How have things changed in the estate since you were young, and how do you feel about such “progress”?

There are definitely changes big and small. The most monumental change has got to be the building of Our Tampines Hub (OTH). There was a lot of excitement around it, and it’s proven to be such an important investment in the town. 

In the show, I mention how it’s become an inextricable part of my life and town, it’s as if it’s been around for a very long time, when it isn’t even a decade old yet.

There are good examples and there are not so great ones too. Like a small field where I grew up playing football with other teenagers from the estate was replaced by an aviary kind of structure for caged birds when the area isn’t known for such. 

So, in terms of progress, that wasn’t great as it took away an organic playing space. No one really used it, and it was eventually replaced with a dog run in recent years, which is much better utilised and appreciated by residents with pet dogs.

, Join ‘Tampines Boy’ Shaifulbahri Mohamad on a theatrical walking experience to rediscover the estate

This theatrical walking experience sounds like a labour of love. What inspired you to create Tampines Boy?

It is indeed. It began life as a solo performance made for the stage at the Edinburgh Festival Fringe in 2017. Back then, the work carried the existential crisis of someone turning 30 and pondering whether he should stay on living in the UK or to move back to Singapore. 

In the work, the Tampines Central estate was featured a fair bit through multimedia, photographs and text. When my team and I first spoke to OTH, we had plans for it to be on the stage, but with the pandemic, that plan had to be shelved. When we revisited the idea, coming out of the pandemic, we realised it would make for a more visceral experience for audiences to be told stories about a particular place while being at the place itself. This was how the current version of the work came to be.

(WORK ITEM):
Write down the passage of the Tampines interview that begins with the words "How have things" and stops after the words "decade old yet.", copying it word for word.

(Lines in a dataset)
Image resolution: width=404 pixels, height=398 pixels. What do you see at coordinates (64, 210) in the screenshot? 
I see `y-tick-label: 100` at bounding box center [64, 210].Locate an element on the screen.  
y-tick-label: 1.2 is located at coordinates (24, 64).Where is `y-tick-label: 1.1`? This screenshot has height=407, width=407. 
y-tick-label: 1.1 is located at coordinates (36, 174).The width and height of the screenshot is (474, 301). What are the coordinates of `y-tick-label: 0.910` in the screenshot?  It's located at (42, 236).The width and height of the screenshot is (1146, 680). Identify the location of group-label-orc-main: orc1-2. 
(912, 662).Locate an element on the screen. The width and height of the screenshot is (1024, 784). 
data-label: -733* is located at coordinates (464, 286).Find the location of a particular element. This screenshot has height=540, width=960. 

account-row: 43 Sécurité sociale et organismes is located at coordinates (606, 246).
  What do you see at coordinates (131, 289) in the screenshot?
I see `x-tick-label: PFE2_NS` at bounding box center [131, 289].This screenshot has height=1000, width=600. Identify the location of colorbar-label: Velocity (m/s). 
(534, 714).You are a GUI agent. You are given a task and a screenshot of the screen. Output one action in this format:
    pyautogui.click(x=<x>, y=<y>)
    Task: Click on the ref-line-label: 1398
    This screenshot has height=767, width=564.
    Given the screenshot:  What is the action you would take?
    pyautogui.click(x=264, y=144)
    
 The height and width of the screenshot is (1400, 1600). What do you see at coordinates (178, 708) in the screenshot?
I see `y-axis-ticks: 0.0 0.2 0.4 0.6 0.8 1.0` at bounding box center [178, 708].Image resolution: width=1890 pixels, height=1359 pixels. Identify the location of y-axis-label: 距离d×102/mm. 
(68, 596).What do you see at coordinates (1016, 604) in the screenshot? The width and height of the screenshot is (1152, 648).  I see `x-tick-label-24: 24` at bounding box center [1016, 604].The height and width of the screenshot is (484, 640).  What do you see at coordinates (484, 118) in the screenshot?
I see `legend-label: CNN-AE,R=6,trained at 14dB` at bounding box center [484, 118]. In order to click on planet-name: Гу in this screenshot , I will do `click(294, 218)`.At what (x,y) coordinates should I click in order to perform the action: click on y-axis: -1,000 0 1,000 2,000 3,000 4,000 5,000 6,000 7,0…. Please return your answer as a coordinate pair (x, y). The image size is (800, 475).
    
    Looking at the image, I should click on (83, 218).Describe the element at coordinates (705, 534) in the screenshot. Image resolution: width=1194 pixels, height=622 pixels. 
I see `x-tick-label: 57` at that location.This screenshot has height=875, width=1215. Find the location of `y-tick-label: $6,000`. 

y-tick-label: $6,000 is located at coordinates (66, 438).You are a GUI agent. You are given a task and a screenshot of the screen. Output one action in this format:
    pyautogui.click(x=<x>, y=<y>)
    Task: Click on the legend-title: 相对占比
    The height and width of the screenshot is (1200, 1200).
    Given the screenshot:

(OUTPUT):
How have things changed in the estate since you were young, and how do you feel about such “progress”?

There are definitely changes big and small. The most monumental change has got to be the building of Our Tampines Hub (OTH). There was a lot of excitement around it, and it’s proven to be such an important investment in the town. 

In the show, I mention how it’s become an inextricable part of my life and town, it’s as if it’s been around for a very long time, when it isn’t even a decade old yet.